Nearing the end of its sophomore season, Helix is incomprehensible. I found it hard to follow the first season, and when I try to explain what it’s about to other people, I find that I can’t. I found the characters and premise impenetrable during the first season – I won’t even try to explain what the plot was because I am not totally sure I get it. It’s… a bunch of CDC researchers at a facility in the Arctic investigating an outbreak of some sort. The outbreak seems to turn people into violent zombie-monsters afflicted by something that looks a lot like the bubonic plague. Or maybe that is what this year’s virus makes people look like – last year I think it was something else but either way – viruses are a-flying.
A bunch of mysterious characters come into and out of the scene with hidden motives and agenda. There’s a massive, shady corporation (Ilaria) involved somehow, and eventually it becomes apparent that there have been scientific experiments on local native people and then the emergence of immortal people. It was a confusing mess and did not become clearer with time.
Almost a year ago, I included this muddy first season in a roundup of shows I could not fathom why I was watching and included Helix in this, although Helix was not and still isn’t the worst offender of the bunch (that title is taken by The Following – and no, a year later, I still have not stopped watching). There were reasons why I kept trying with Helix – I thought it was not sure what it was trying to be and might sort itself out. Scifi? Horror? Thriller? Drama? All of the above?
The second season is not a whole lot better, but the change of scenery made it a bit more palatable.
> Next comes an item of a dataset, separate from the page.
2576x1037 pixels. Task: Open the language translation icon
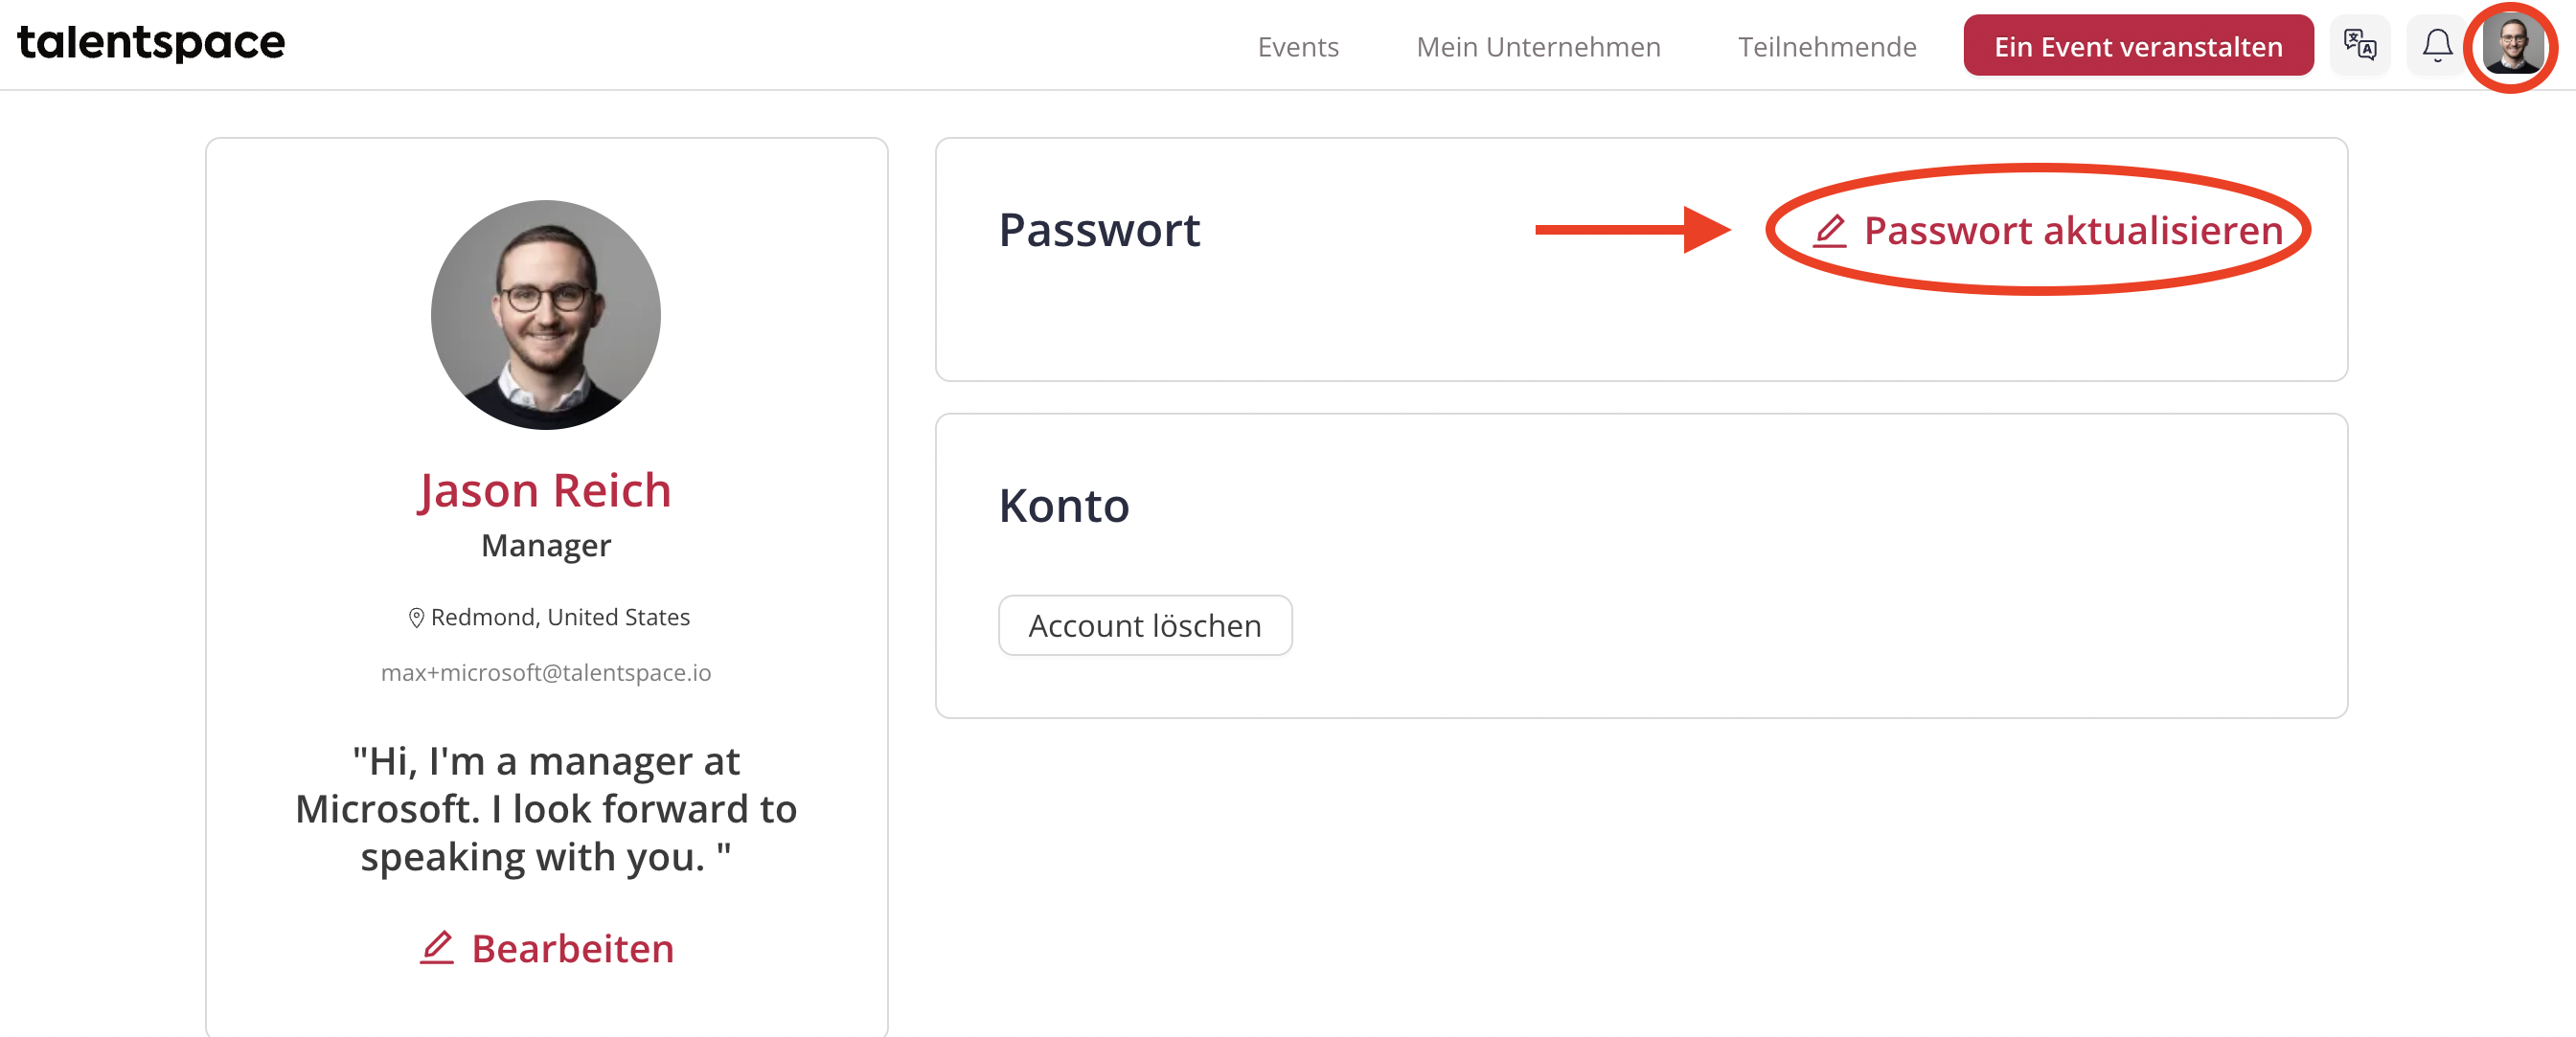2360,45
The stories that have been unfolding over the course of the season are all starting to come together a with a bit greater clarity, and some of the obnoxious characters from the first season are starting to feel at least more familiar, if not likeable, compared to the cult-follower tribe of island dwellers who became the antagonists in this story in the second season. The cult leader, played by Steven Weber (who has of late shown up almost everywhere), is compellingly egomaniacal – maybe only because it is Weber behind the character. He is an immortal and has some freaky stuff going on on the isolated island he runs.
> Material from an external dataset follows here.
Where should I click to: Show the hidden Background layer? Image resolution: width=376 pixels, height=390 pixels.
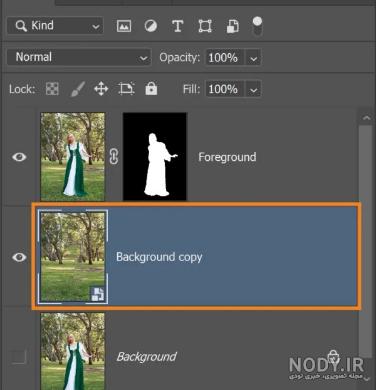18,357
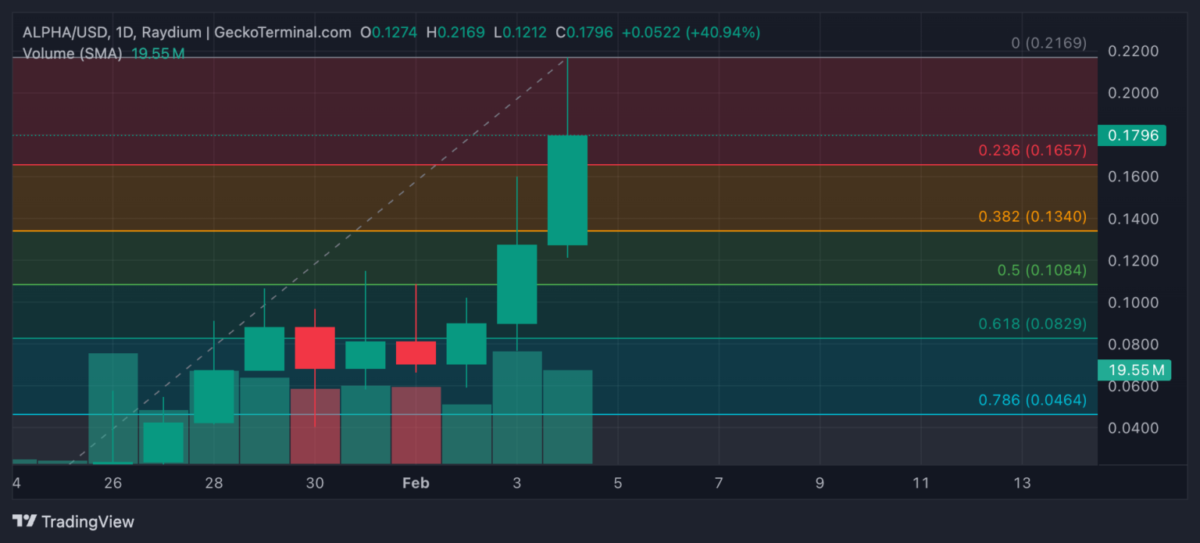
Task: Click the 13 date label on time axis
Action: coord(1021,483)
There is a clear story emerging pitting the immortals against mortals, i.e., the immortals intend to deploy some kind of mechanism that will render mortals as infertile in order to stem population growth. They believe they know best and can reverse this mass infertility once the planet’s resources are restored to sustainable levels. Essentially, they play God and think they are entitled to do so because it is certainly in their best interests as immortals. Somehow amidst all of this, there is another virus on the loose – maybe the same virus or strain of the same virus. I honestly can’t tell you because for one thing there is so much going on at once that I don’t pay attention or watch closely and for another the storytelling does not hold my interest strongly enough.
It is very possible that if I sat down and started watching it all again from the beginning and paid closer attention and had all the episodes to binge on, it would be a more satisfying experience.
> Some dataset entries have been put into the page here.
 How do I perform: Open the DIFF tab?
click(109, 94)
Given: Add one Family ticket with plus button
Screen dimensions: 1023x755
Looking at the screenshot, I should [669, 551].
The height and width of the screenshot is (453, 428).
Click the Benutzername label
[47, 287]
On balance, I will keep watching (I’m not a quitter, even though I need to learn when to quit – for real!), but I don’t recommend that anyone else do so.
I will say that the show’s quirks – I assume they are intentional – are what keep me coming back. Rather funny dialogue and a wacked-out and extremely eclectic soundtrack are unusual but effective hooks (for me, anyway). Many shows feature stellar soundtracks to the degree that the music choices are one of the only things I love about them. Helix’s music choices – ranging from the strangely and incomprehensibly poppy theme song to some of the songs woven into the episodes. It makes me wonder how these incongruous choices are made.